TAYLOR COUNTY—While presiding over a case in Taylor County Circuit Court, Judge Alan D. Moats took the time to learn more about why individuals choose to use methamphetamine.
During a revocation hearing, Benjamin Allan Mooney was able to give some insight into his usage of the deadly drug, while answering questions asked by the judge.
He told Moats that for the past couple of years, he had quickly become addicted to methamphetamine, and had almost escaped its tight grasp, but was quickly drawn back in.
“Mr. Mooney was accepted into the Legends program and successfully completed it. He was then transferred to sober living and was terminated from their program after he began using drugs again,” shared Community Corrections Director Tammy Narog. “He was then accepted into another treatment facility in Charleston but was terminated from that program and was sent back to jail.”
Mooney expressed to the court that he thought he was doing wonderful through the sober living program at Opportunity House in Buckhannon, but when he left to visit Grafton, everything went downhill, and he was pulled back to the siren call of meth.
“Opportunity House is the best that I have done. I feel comfortable there and the brotherhood there is something amazing,” he told Moats. “My major problem Grafton. I struggle with my addiction when I come here.”
Moats questioned the defendant about the draw of meth and what it makes him feel like when on it.
“At first, it gives you so much energy,” Mooney explained. “It keeps you high for a couple of days, and then you just go to sleep. But, when you wake up, you feel like you need it again to even move.”
He told the court that in his experience, it does not make him feel aggressive or like he could take on anyone that got in his way, but he did admit that the drug certainly clouded his judgement.
“I was doing good, and I knew what I had to lose, but I decided to use it one time and that was all it took,” he said.
Taylor County Prosecuting Attorney John Bord spoke to Mooney’s character prior to his drug usage and addiction.
“I’ve known Mr. Mooney for many, many years, and when he isn’t on drugs, he is a solid citizen,” Bord expressed. “Drug addiction totally changes him. He has helped coach children’s sports teams in the county, and it is extremely disappointing to see the talent and ability that he has, just thrown away.”

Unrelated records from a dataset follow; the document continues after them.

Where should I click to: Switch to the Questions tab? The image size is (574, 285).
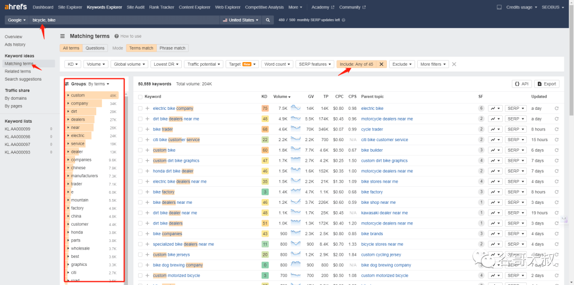pyautogui.click(x=95, y=48)
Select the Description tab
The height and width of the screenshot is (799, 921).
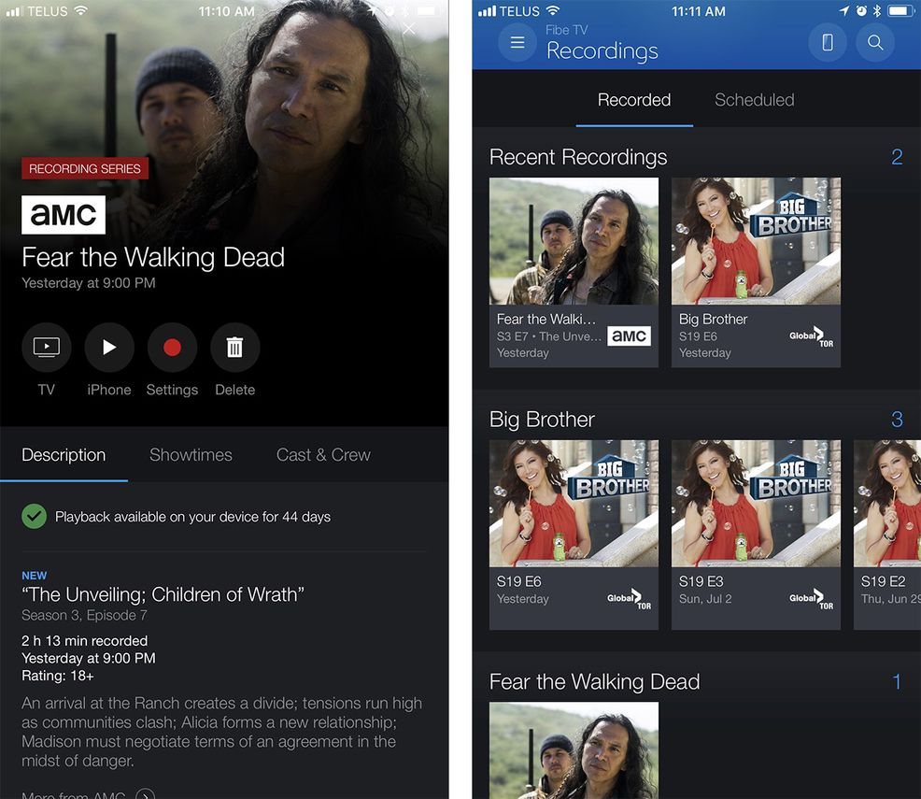(64, 455)
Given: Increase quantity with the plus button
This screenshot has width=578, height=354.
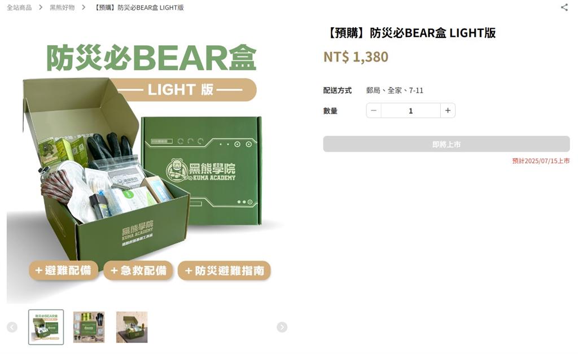Looking at the screenshot, I should 448,111.
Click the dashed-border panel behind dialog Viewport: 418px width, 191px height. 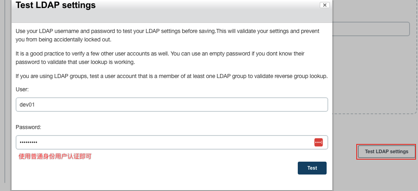pyautogui.click(x=375, y=78)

Moats and Bord agreed that methamphetamine usage has become a major issue in Taylor County.
“Everyone is focused on the opioid crisis, but that’s not our issue here. It is all meth, all the time,” Moats voiced. “It is what we deal with day in and day out, and no matter how many officials I reach out to or try to explain that to, I just can’t get through to them.”
He said that often times, he hears the statement all drug users should go to the prison, that he should be stricter on them when they are in court.
“The penitentiary should be the last resort, the last step in the process,” Bord commented. “If the court took a hardline stance and sent everyone to the pen, people would never know what treatment is and what it could do for them.”
Moats agreed, and addressed Mooney’s addiction with him once more, and discussed his options moving forward.
“I would really appreciate the chance to try again,” Mooney said. “When I got so close to having my life back, I threw it all away. I don’t want to do that again.”
Moats ordered that for his actions, Mooney would serve a 30-day sanction, and that he would allow him back into sober living, but with strict guidelines.
“I want to see you succeed. You need all the help you can get, and we are offering you that help, you just need to take it,” Moats voiced. “Take it seriously, if not for yourself, for your five children. If you mess up this time, you will be going back to jail and will be charged with escape.”